Bertagnolli, a cancer surgeon, was approved by a bipartisan 62 to 26 vote. The NIH had been without a director since December 2021, when former director Francis Collins retired, ending a 12-year reign.

"Dr. Bertagnolli will use her new role to advance our nation's understanding of disease and ensure that the groundbreaking research that NIH conducts will yield innovative and life-saving treatments," U.S. Health and Human Services (HHS) Secretary Xavier Becerra said in a statement.

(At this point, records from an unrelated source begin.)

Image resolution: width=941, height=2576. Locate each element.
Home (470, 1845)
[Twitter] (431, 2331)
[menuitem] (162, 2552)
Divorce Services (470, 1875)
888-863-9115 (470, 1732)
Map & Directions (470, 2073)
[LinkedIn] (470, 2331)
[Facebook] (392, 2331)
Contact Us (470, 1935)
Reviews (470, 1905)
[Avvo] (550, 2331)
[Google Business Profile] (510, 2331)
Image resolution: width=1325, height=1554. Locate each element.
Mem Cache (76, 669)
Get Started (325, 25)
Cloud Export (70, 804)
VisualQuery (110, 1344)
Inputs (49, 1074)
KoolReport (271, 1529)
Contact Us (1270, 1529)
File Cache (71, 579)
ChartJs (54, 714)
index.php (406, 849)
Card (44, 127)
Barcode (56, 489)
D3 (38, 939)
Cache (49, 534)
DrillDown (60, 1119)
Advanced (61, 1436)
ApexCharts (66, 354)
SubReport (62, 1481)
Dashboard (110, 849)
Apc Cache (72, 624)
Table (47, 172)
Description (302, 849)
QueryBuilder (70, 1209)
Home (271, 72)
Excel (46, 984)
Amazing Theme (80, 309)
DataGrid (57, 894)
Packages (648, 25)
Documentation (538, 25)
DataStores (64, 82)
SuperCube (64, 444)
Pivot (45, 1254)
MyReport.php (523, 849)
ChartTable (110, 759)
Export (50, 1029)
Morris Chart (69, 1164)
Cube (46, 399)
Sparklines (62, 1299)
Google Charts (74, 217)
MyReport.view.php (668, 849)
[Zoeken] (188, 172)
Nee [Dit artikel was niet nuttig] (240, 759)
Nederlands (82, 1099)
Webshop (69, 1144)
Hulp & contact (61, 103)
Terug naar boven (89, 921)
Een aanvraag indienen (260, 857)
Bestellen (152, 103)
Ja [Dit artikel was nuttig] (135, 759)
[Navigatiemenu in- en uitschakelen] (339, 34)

Becerra thanked Acting Director Dr. Lawrence Tabak for his leadership of the agency during the vacancy.

Since October of last year, Bertagnolli has been leading the National Cancer Institute, the largest component of the NIH. She was previously a surgical oncology professor at Harvard and a surgeon at Brigham and Women's Hospital in Boston.

She becomes the second woman to serve as a permanent director of the NIH, part of HHS with a budget of about $45 billion in 2022.

Bertagnolli's appointment had been held up for months after Biden nominated her in May by Senator Bernie Sanders, who sought assurances she would take enough steps to lower drug prices through restoring the agency's "reasonable pricing" clause.

The clause had been introduced in 1989 by the NIH to its agreements with the private sector as a response to the high cost of HIV drugs at the time. It required companies to charge a "reasonable" price for products developed with government research. Drugmakers lobbied against the policy, which was revoked in 1995 before it was ever tested.

Sanders, who chairs the Senate health committee, voted against Bertagnolli's appointment after she refused to commit to reinstating the clause.

She takes over the NIH, which oversees 27 institutes, at a time when the agency has come under fire from prominent Republicans in and outside of Congress over its role in the response to the coronavirus pandemic.

In December, Bertagnolli announced she had been diagnosed with early stage breast cancer and would need surgery and possible additional treatment, but added that the prognosis was very favorable.